On Wed, May 25, 2011 at 8:56 AM, Simon Riggs <simon(at)2ndquadrant(dot)com> wrote:
> On Wed, May 25, 2011 at 1:44 PM, Robert Haas <robertmhaas(at)gmail(dot)com> wrote:
>> On Wed, May 25, 2011 at 8:27 AM, Simon Riggs <simon(at)2ndquadrant(dot)com> wrote:
>>> I got a bit lost with the description of a potential solution. It
>>> seemed like you were unaware that there is a local lock and a shared
>>> lock table, maybe just me?
>>
>> No, I'm not unaware of the local lock table. The point of this
>> proposal is to avoid fighting over the LWLocks that protect the shared
>> hash table by allowing some locks to be taken without touching it.
>
> Yes, I got that. I just couldn't work out where mmap came in.

I don't think we were planning to use mmap anywhere.

>>> Design seemed relatively easy from there: put local lock table in
>>> shared memory for all procs. We then have a use_strong_lock at proc
>>> and at transaction level. Anybody that wants a strong lock first sets
>>> use_strong_lock at proc and transaction level, then copies all local
>>> lock data into shared lock table, double checking
>>> TransactionIdIsInProgress() each time. Then queues for lock using the
>>> now fully set up shared lock table. When transaction with strong lock
>>> completes we do not attempt to reset transaction level boolean, only
>>> at proc level, since DDL often occurs in groups and we want to avoid
>>> flip-flopping quickly between lock share states. Cleanup happens by
>>> regularly by bgwriter, perhaps every 10 seconds or so. All locks are
>>> still visible for pg_locks.
>>
>> I'm not following this...
>
> Which bit aren't you following? It's a design outline for how to
> implement, deliberately brief to allow a discussion of design
> alternatives.

Well, OK:

1. I don't think putting the local lock table in shared memory is a
good idea both for performance (keeping it uncontended has value) and
memory management (it would increase shared memory requirements quite
a bit). The design Noah and I were discussing upthread uses only a
small and fixed amount of shared memory for each backend, and
preserves the local lock table as an unshared resource.
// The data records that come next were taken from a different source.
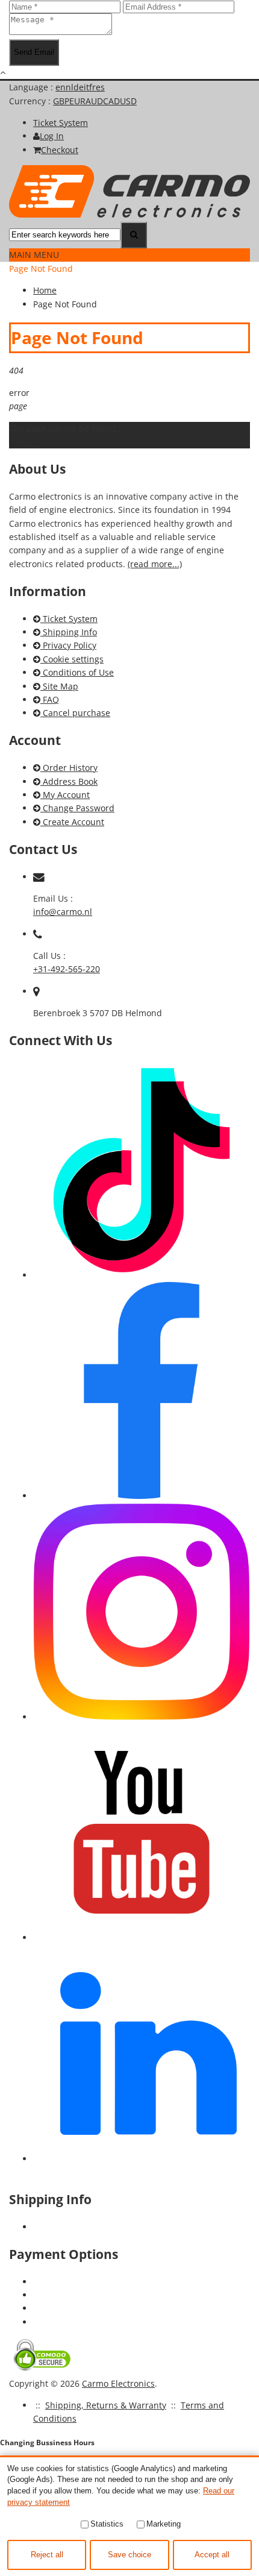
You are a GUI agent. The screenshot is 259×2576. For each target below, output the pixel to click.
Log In (52, 136)
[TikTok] (141, 1275)
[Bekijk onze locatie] (36, 991)
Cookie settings (72, 659)
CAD (111, 101)
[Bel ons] (37, 934)
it (86, 87)
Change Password (77, 808)
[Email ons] (39, 876)
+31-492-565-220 (66, 969)
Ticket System (69, 618)
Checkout (59, 150)
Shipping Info (68, 632)
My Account (65, 794)
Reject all (47, 2555)
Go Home (27, 441)
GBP (61, 101)
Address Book (69, 781)
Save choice (129, 2555)
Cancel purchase (75, 712)
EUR (77, 101)
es (100, 87)
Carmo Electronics (118, 2383)
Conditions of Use (77, 672)
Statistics (106, 2523)
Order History (69, 767)
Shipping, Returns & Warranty (105, 2405)
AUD (94, 101)
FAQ (49, 699)
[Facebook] (141, 1495)
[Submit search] (133, 235)
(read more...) (155, 564)
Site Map (59, 686)
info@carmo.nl (62, 911)
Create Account (72, 822)
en (60, 87)
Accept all (212, 2555)
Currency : (31, 101)
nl (69, 87)
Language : (32, 87)
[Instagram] (141, 1717)
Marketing (163, 2523)
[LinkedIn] (141, 2158)
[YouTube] (141, 1937)
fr (92, 87)
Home (45, 290)
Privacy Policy (68, 645)
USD (128, 101)
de (78, 87)
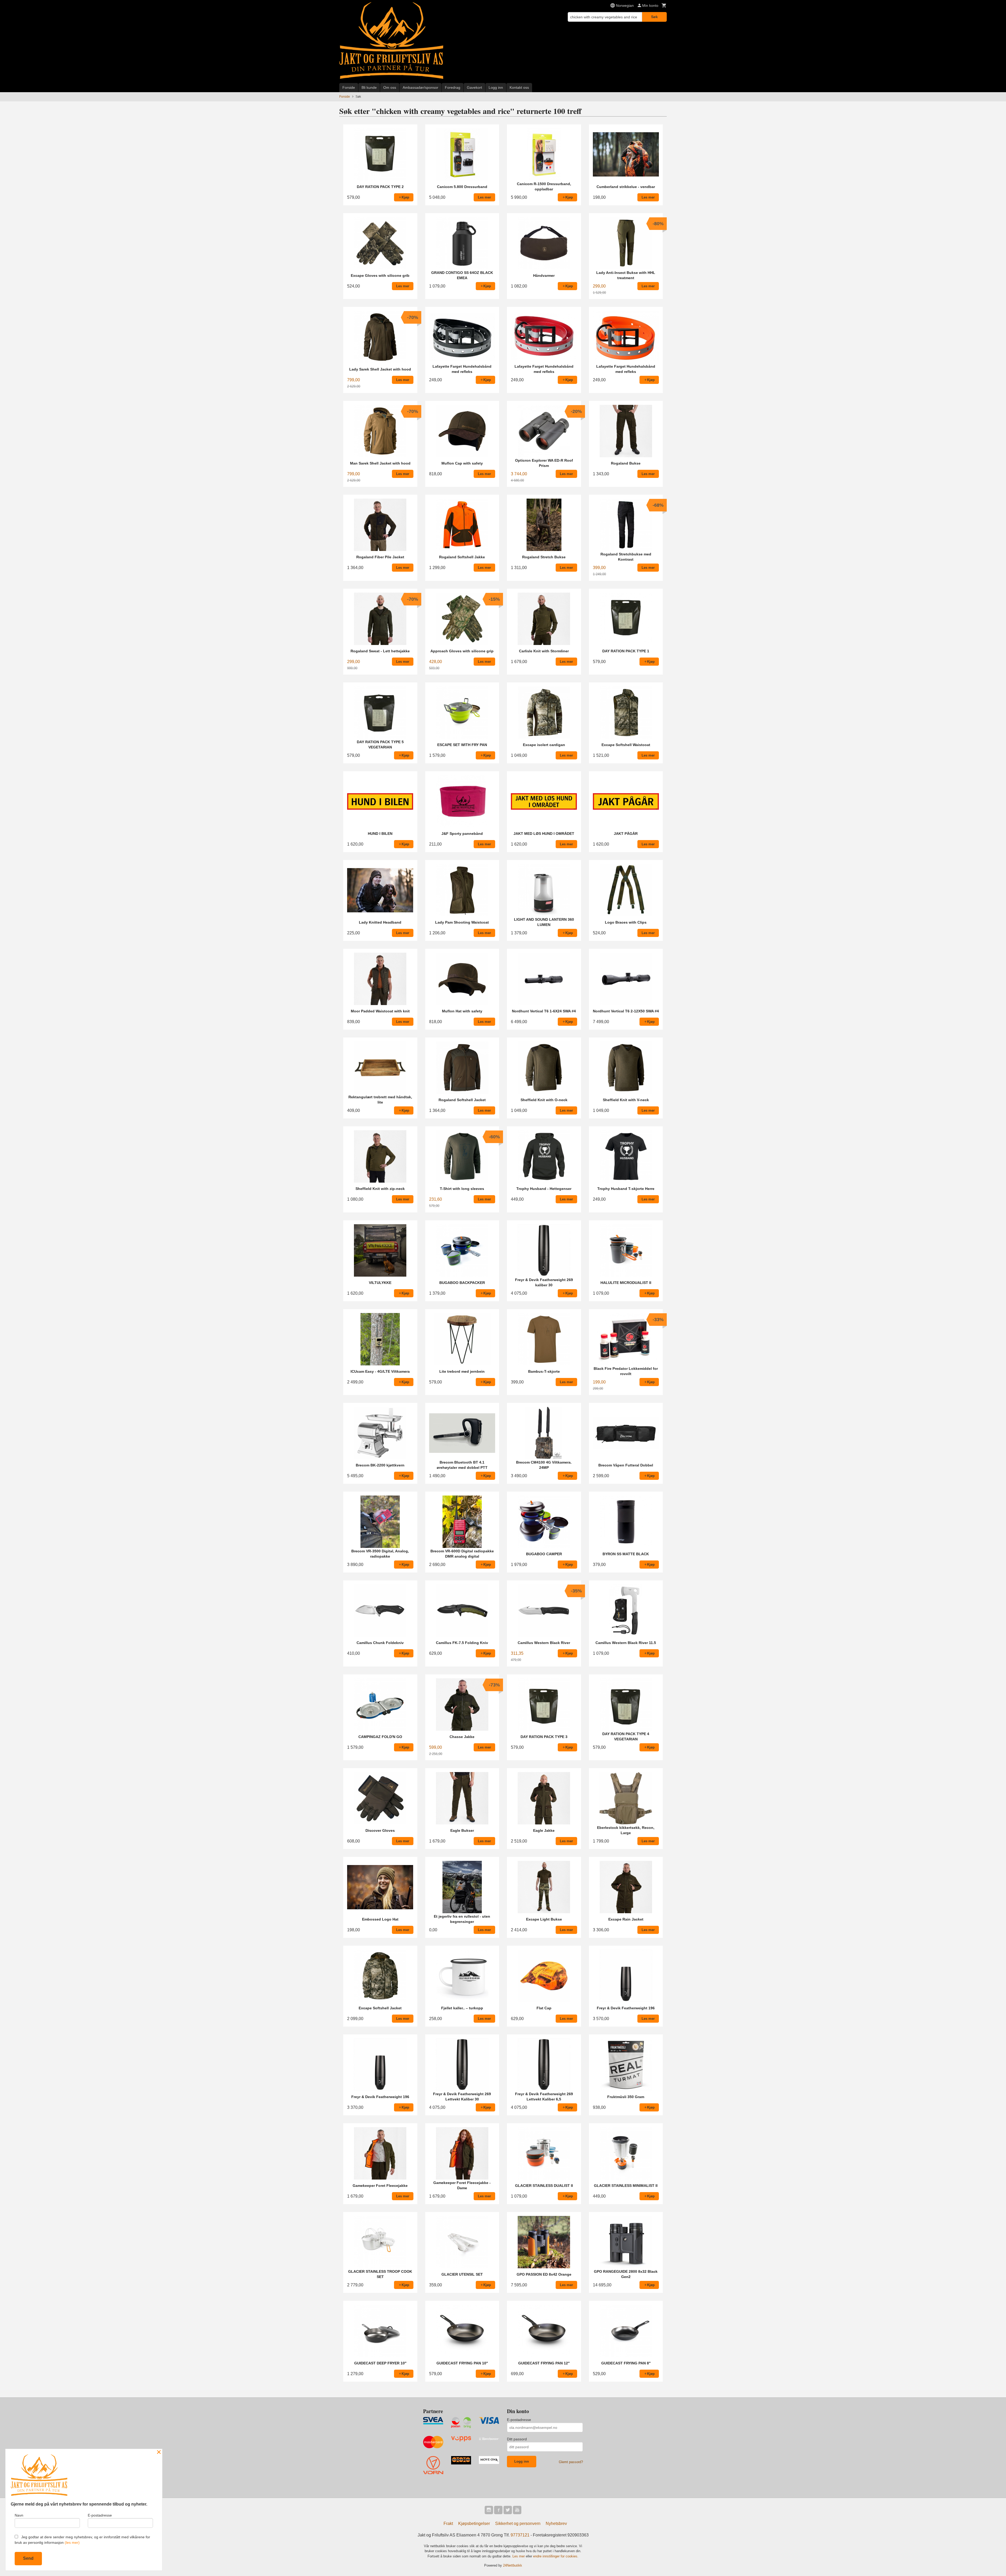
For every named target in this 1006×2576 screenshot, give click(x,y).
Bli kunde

2. You haven't explained the procedure for acquire a weak lock at all,
and in particular how a weak locker would be able to quickly determine
whether a conflicting strong lock was potentially present.
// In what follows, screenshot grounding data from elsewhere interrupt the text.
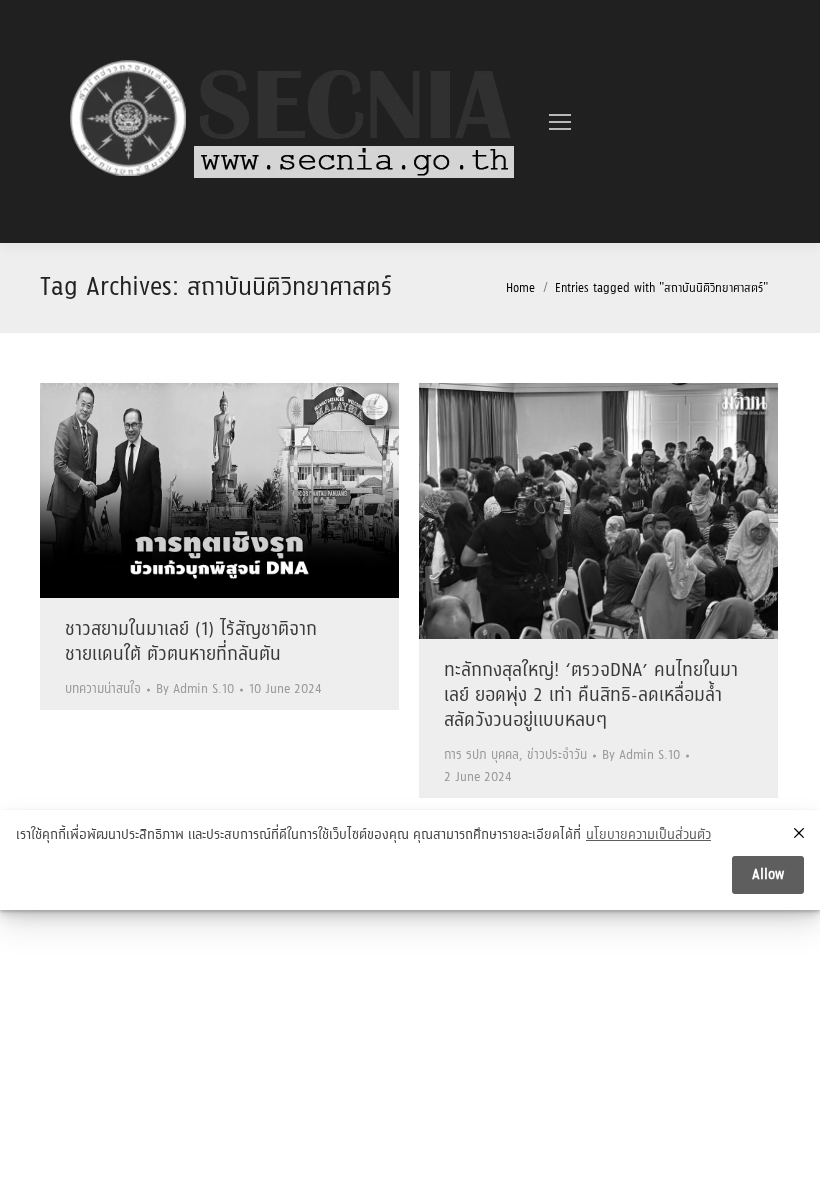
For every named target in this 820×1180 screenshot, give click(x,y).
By (195, 689)
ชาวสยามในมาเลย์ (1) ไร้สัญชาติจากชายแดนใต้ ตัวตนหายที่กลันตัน (191, 642)
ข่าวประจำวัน (557, 755)
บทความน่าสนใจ (103, 689)
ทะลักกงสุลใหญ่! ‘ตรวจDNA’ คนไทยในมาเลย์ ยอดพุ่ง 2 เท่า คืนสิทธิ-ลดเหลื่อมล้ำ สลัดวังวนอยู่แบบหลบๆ (591, 696)
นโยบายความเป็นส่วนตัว (648, 836)
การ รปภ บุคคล (481, 755)
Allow (768, 875)
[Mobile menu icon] (560, 122)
3. I don't understand the proposed procedure for acquiring a strong
lock either; in particular, I don't see why
TransactionIdIsInProgress() would be relevant. The lock manager
doesn't really do anything with transaction IDs now, and you haven't
offered any explanation of why that would be necessary or advisable.
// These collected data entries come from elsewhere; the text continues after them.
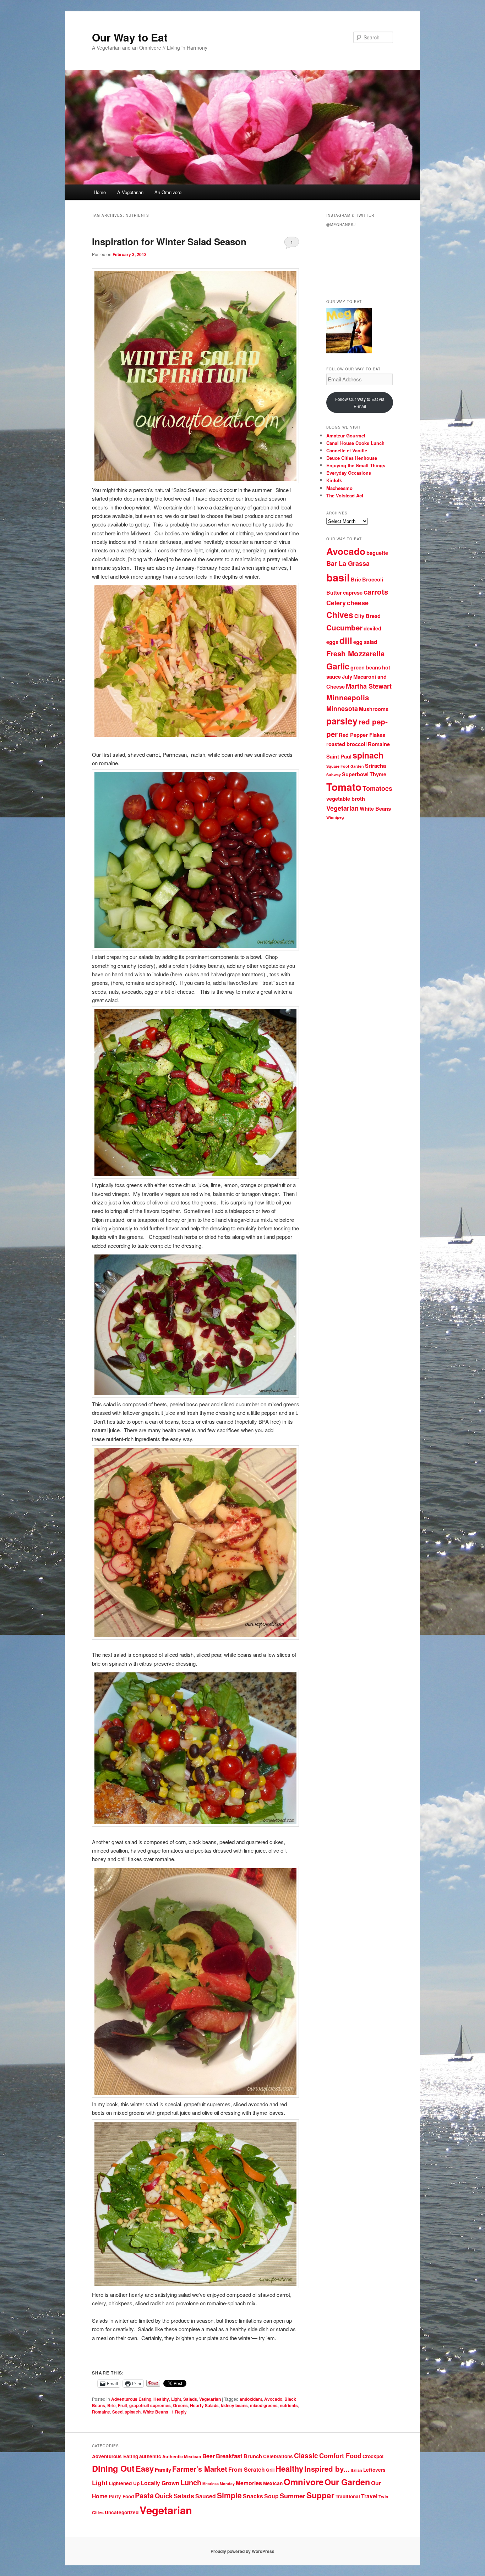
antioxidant (251, 2399)
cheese (358, 602)
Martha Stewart (369, 686)
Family (163, 2469)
4. You haven't explained what the transaction-level boolean would
actually do. It's not even clear whether you intend for that to be
kept in local or shared memory. It's also unclear what you intend for
bgwriter to clean up.

--
Robert Haas
EnterpriseDB: http://www.enterprisedb.com
The Enterprise PostgreSQL Company

From:	Bruce Momjian <bruce(at)momjian(dot)us>
To:	Simon Riggs <simon(at)2ndQuadrant(dot)com>
Cc:	Robert Haas <robertmhaas(at)gmail(dot)com>, Noah Misch <noah(at)leadboat(dot)com>, Tom Lane <tgl(at)sss(dot)pgh(dot)pa(dot)us>, Alexey Klyukin <alexk(at)commandprompt(dot)com>, pgsql-hackers <pgsql-hackers(at)postgresql(dot)org>
Subject:	Re: Reducing overhead of frequent table locks
Date:	2011-05-25 15:47:31
Message-ID:	201105251547.p4PFlV828380@momjian.us
Views:	Raw Message \| Whole Thread \| Download mbox \| Resend email
Lists:	pgsql-hackers

Simon Riggs wrote:
> On Tue, May 24, 2011 at 6:37 PM, Robert Haas <robertmhaas(at)gmail(dot)com> wrote:
>
> >> That being said, it's a slight extra cost for all fast-path lockers to benefit
> >> the strong lockers, so I'm not prepared to guess whether it will pay off.
> >
> > Yeah. ?Basically this entire idea is about trying to make life easier
> > for weak lockers at the expense of making it more difficult for strong
> > lockers. ?I think that's a good trade-off in general, but we might
> > need to wait until we have an actual implementation to judge whether
> > we've turned the dial too far.
>
> I like this overall concept and like the way this has been described
> with strong and weak locks. It seems very useful to me, since temp
> tables can be skipped. That leaves shared DDL and we have done lots to
> reduce the lock levels held and are looking at further reductions
> also. I think even quite extensive delays are worth the trade-off.
>
> I'd been looking at this also, though hadn't mentioned it previously
> because I found an Oracle patent that discusses dynamically turning on
> and off locking. So that's something to be aware of. IMHO if we
> discuss this in terms of sharing/not sharing locking information then
> it is sufficient to avoid the patent. That patent also discusses the
> locking state change needs to wait longer than required.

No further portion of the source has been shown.